Suppose you are trying to minimize some loss function, $L(\textbf{y}, \hat{\textbf{y}}) = \sum_i l(y_i, \hat{y_i}).$ This may be the sum of squared error, the cross-entropy, or something else depending on whether you're doing regression, classification, etc. For example, if your loss function is the sum of square error (assuming you're doing regression), the post-branch value of your loss function for all $M$ values in the current branch is:
$$
L = \sum_{x_i < \lambda} \left ( y_i - w \right)^2 + \sum_{x_i \ge \lambda} \left(y_i - z \right)^2.
$$
The goal is to minimize this with repsect to $\lambda$, $w$, and $z$ simultaneously.

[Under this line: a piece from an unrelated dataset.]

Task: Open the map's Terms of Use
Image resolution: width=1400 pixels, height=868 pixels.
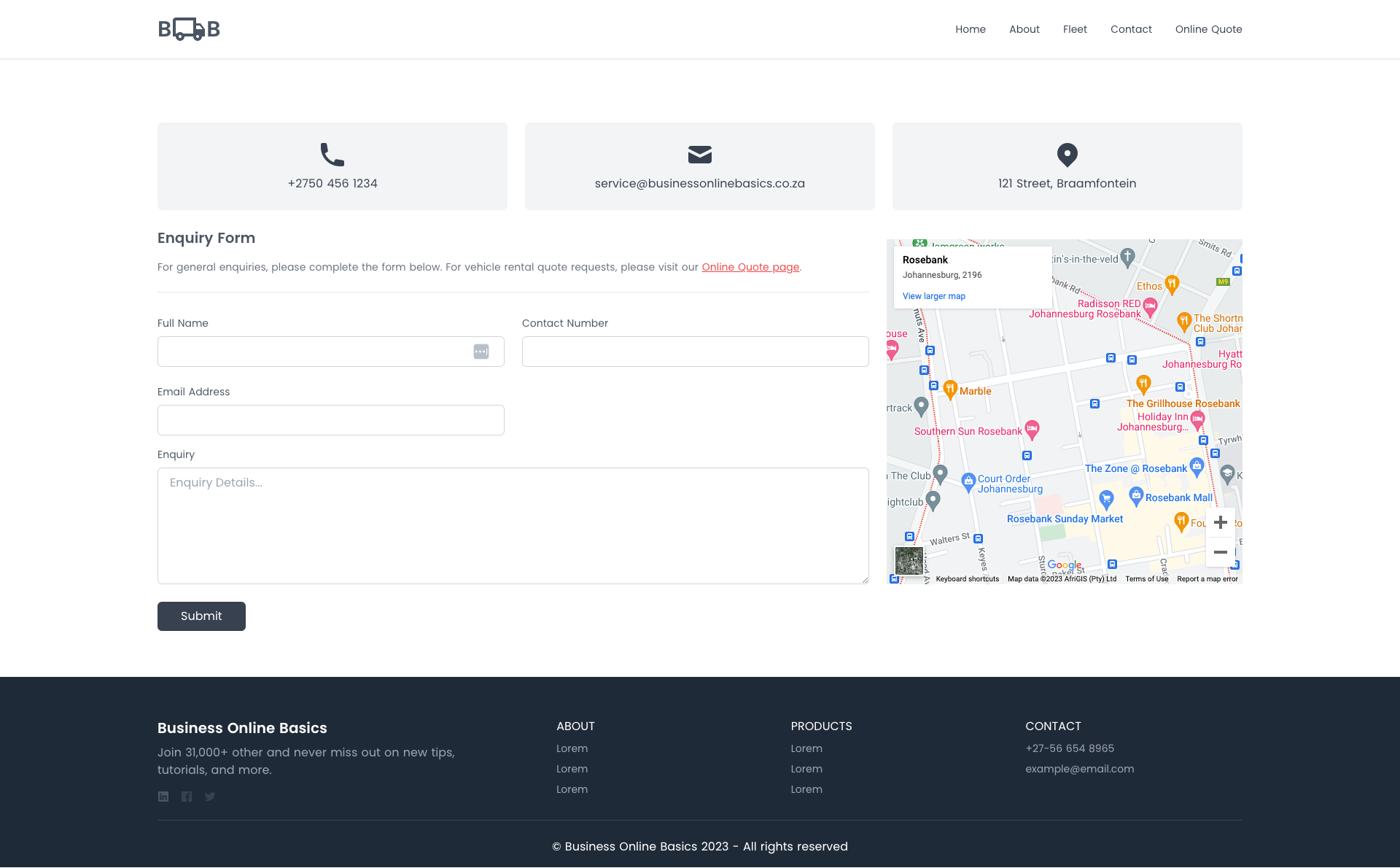Action: [x=1146, y=578]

It's not easy to see how to minimize this right off the bat, because it's a discontinuous function with respect to $\lambda$ (changing it changes which $x$'s are in each region). For a given $w$ and $z$, $L$ is a piecewise flat function of $\lambda$. That is, if there are no values in the observation set between $x_k$ and $x_l$, then $L$ is a constant in $[x_k, x_l).$ Thus, for convenience, $\lambda$ can be taken to be any one of points in the observed values $\{x_1, \dots, x_M \},$ because any slight shift in $\lambda$ that doesn't change the region distribution of the $x$'s will not change $L$. It's easy to see that, for a given value of $\lambda$, the optimal values of $w$ and $z$ are the means of the $y$ values in each respective region. Thus, to optimize $w, z, \lambda$, we can simply run $\lambda$ through all values in $\{x_1, \dots, x_M\}$, assigning $w$ and $z$ to the appropriate means in each case, and evaluate $L$. We choose the values that minimizes $L.$
This tells you how to find a branching point for a given feature $x$. However, at each branch, you want to minimize not only the branching point and values of each branch, but the variable that you want to branch. Since the minimization for each variable is a quick process, it suffices to do the minimization for all variables (or all of them in the subset being considered, if you're subsampling the columns to avoid overfitting), then pick the one that gives the best minimization (biggest decrease in loss function).